This study aimed to address the underlying reasons for and clinical significance of the discordant EGFR mutation (EGFRm) status between tumor tissue (TT) and circulating tumor DNA (ctDNA).

Methods:

Three groups of EGFR tyrosine kinase inhibitor (EGFR TKI)-treated patients whose EGFRm status was determined by the amplification refractory mutation system (ARMS) were included (group A, TT-positive/ctDNA-positive EGFRm status; group B, TT-negative/ctDNA-positive EGFRm status; and group C, TT-positive/ctDNA-negative EGFRm status). Patients with discordant EGFRm status were reevaluated by droplet digital polymerase chain reaction (ddPCR) and next-generation sequencing. Meanwhile, surgical tumor specimens were microdissected for EGFRm detection by ddPCR.

Results:

Of the 2463 patients with matched TT and ctDNA specimens, 1017 patients carried EGFRm in TT and/or ctDNA by the ARMS. Of these 1017 patients, 472 received EGFR TKIs, including 264, 28, and 180 in groups A, B, and C, respectively. The median progression-free survivals of those receiving EGFR TKIs across the three groups were similar (p = 0.062).
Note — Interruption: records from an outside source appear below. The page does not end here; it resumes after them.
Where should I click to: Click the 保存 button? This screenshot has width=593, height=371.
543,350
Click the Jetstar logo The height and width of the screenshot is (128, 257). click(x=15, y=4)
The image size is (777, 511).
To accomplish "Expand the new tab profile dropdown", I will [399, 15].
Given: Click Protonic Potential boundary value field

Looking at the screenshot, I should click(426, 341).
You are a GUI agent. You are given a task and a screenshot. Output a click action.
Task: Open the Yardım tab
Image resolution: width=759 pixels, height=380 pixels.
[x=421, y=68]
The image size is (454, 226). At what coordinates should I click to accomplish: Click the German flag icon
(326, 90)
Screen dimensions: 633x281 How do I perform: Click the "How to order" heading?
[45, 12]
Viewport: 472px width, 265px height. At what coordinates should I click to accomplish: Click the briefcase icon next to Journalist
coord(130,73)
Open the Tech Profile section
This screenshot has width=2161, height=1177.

Through ddPCR and next-generation sequencing of biopsy specimens (n = 22) and microdissected surgical specimens (n = 5), 27 patients in group B were identified as harboring EGFRm. After reevaluation by ddPCR, 64 patients in group C tested positive for EGFRm in their ctDNA. ctDNA as a screen for EGFRm then tissues as supplement (ctDNA→TT pattern) had similar detection efficiency and saved about 30% of TT compared with TT for initial EGFRm detection followed by ctDNA (TT→ctDNA pattern).

Conclusions:

Intratumor heterogeneity and the relatively low sensitivity of the ARMS contributed to discordant EGFRm status between TT specimens and ctDNA. The ctDNA→TT pattern might be a rational clinical procedure for EGFRm determination.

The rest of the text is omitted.